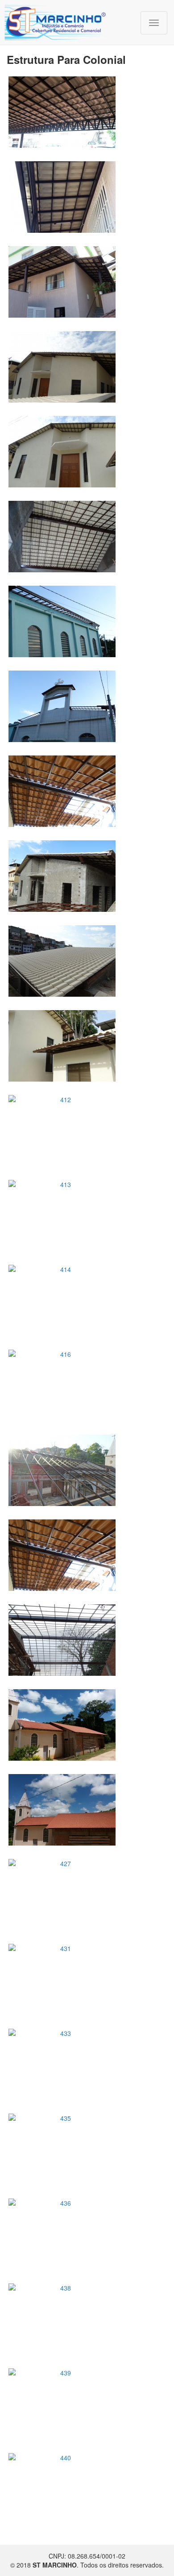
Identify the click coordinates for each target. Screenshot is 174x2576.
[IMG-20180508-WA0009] (87, 112)
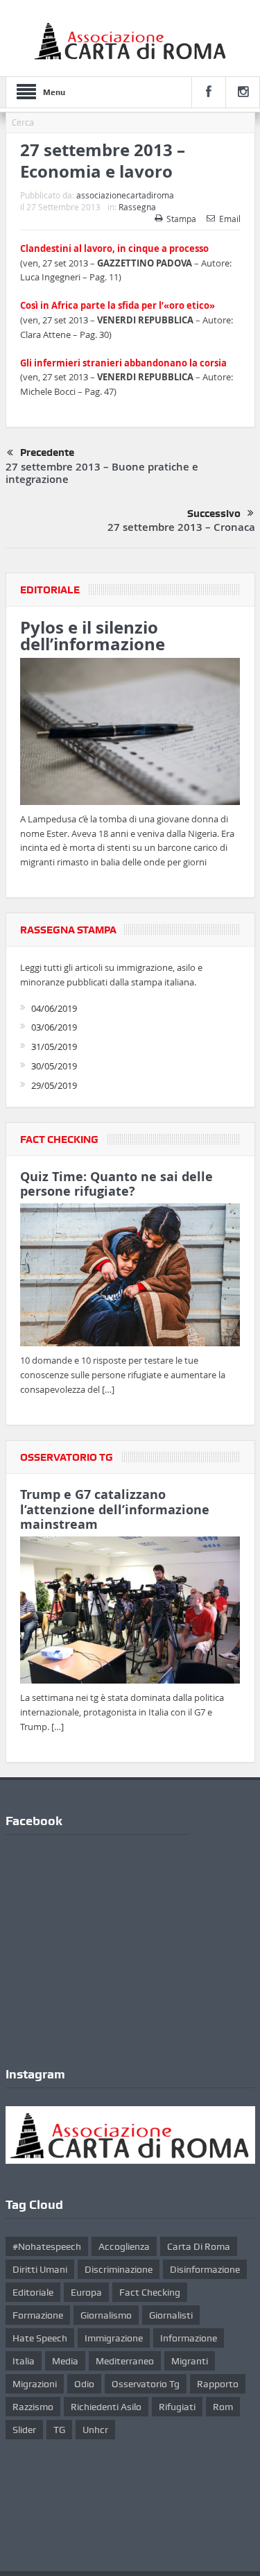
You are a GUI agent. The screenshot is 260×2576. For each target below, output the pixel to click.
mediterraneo (125, 2360)
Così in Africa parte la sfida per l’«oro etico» (117, 305)
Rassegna (137, 206)
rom (223, 2406)
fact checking (149, 2292)
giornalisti (171, 2315)
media (65, 2360)
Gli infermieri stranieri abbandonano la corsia (123, 363)
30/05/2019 (54, 1066)
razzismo (32, 2406)
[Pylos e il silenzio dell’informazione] (130, 734)
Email (230, 218)
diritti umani (39, 2269)
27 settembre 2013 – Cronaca (181, 527)
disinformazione (205, 2269)
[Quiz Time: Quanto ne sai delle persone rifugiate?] (130, 1277)
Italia (23, 2360)
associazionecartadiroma (125, 195)
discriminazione (119, 2269)
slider (24, 2429)
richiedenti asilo (106, 2406)
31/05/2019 (54, 1046)
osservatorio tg (146, 2383)
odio (84, 2383)
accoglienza (124, 2246)
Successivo (214, 513)
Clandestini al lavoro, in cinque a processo (114, 248)
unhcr (95, 2429)
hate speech (39, 2338)
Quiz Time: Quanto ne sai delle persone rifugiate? (116, 1184)
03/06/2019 (54, 1027)
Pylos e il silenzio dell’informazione (92, 636)
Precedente (47, 452)
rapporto (218, 2383)
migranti (189, 2360)
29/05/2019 (54, 1085)
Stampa (181, 218)
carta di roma (198, 2246)
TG (59, 2429)
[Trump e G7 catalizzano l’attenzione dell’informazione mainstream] (130, 1613)
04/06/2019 (54, 1008)
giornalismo (106, 2315)
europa (86, 2292)
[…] (108, 1389)
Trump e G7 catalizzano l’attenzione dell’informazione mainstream (114, 1510)
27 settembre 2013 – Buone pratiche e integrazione (102, 472)
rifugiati (177, 2406)
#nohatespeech (46, 2246)
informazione (188, 2338)
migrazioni (34, 2383)
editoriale (32, 2292)
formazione (37, 2315)
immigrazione (114, 2338)
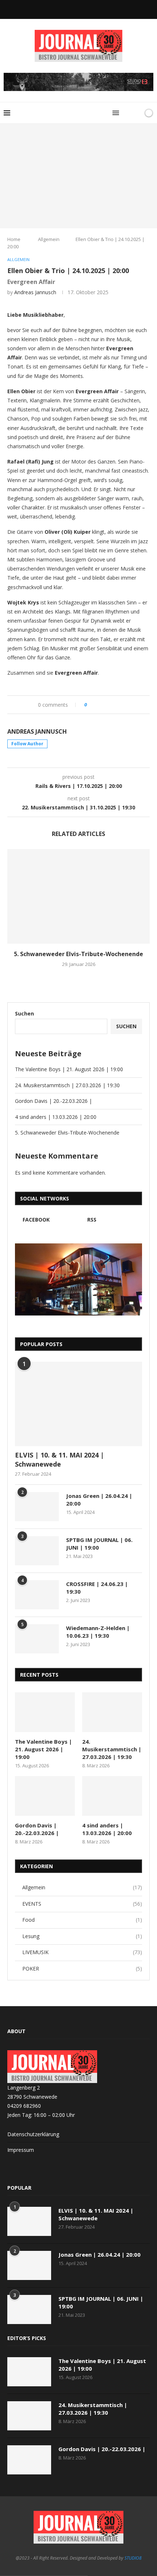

..............................

TASK TO CARRY OUT.
Take the preceding listing and transcribe it exactly, skipping the pictures.

OUTPUT.
Identify the click coordinates for each target. Screenshot is 174x2576.
[IMG-20180508-WA0009] (87, 112)
You are a GUI agent. The screenshot is 260×2576. For each target below, output the pixel to click.
mediterraneo (125, 2360)
Così in Africa parte la sfida per l’«oro etico» (117, 305)
Rassegna (137, 206)
rom (223, 2406)
fact checking (149, 2292)
giornalisti (171, 2315)
media (65, 2360)
Gli infermieri stranieri abbandonano la corsia (123, 363)
30/05/2019 (54, 1066)
razzismo (32, 2406)
[Pylos e il silenzio dell’informazione] (130, 734)
Email (230, 218)
diritti umani (39, 2269)
27 settembre 2013 – Cronaca (181, 527)
disinformazione (205, 2269)
[Quiz Time: Quanto ne sai delle persone rifugiate?] (130, 1277)
Italia (23, 2360)
associazionecartadiroma (125, 195)
discriminazione (119, 2269)
slider (24, 2429)
richiedenti asilo (106, 2406)
31/05/2019 (54, 1046)
osservatorio tg (146, 2383)
odio (84, 2383)
accoglienza (124, 2246)
Successivo (214, 513)
Clandestini al lavoro, in cinque a processo (114, 248)
unhcr (95, 2429)
hate speech (39, 2338)
Quiz Time: Quanto ne sai delle persone rifugiate? (116, 1184)
03/06/2019 (54, 1027)
Pylos e il silenzio dell’informazione (92, 636)
Precedente (47, 452)
rapporto (218, 2383)
migranti (189, 2360)
29/05/2019 (54, 1085)
Stampa (181, 218)
carta di roma (198, 2246)
TG (59, 2429)
[Trump e G7 catalizzano l’attenzione dell’informazione mainstream] (130, 1613)
04/06/2019 (54, 1008)
giornalismo (106, 2315)
europa (86, 2292)
[…] (108, 1389)
Trump e G7 catalizzano l’attenzione dell’informazione mainstream (114, 1510)
27 settembre 2013 – Buone pratiche e integrazione (102, 472)
rifugiati (177, 2406)
#nohatespeech (46, 2246)
informazione (188, 2338)
migrazioni (34, 2383)
editoriale (32, 2292)
formazione (37, 2315)
immigrazione (114, 2338)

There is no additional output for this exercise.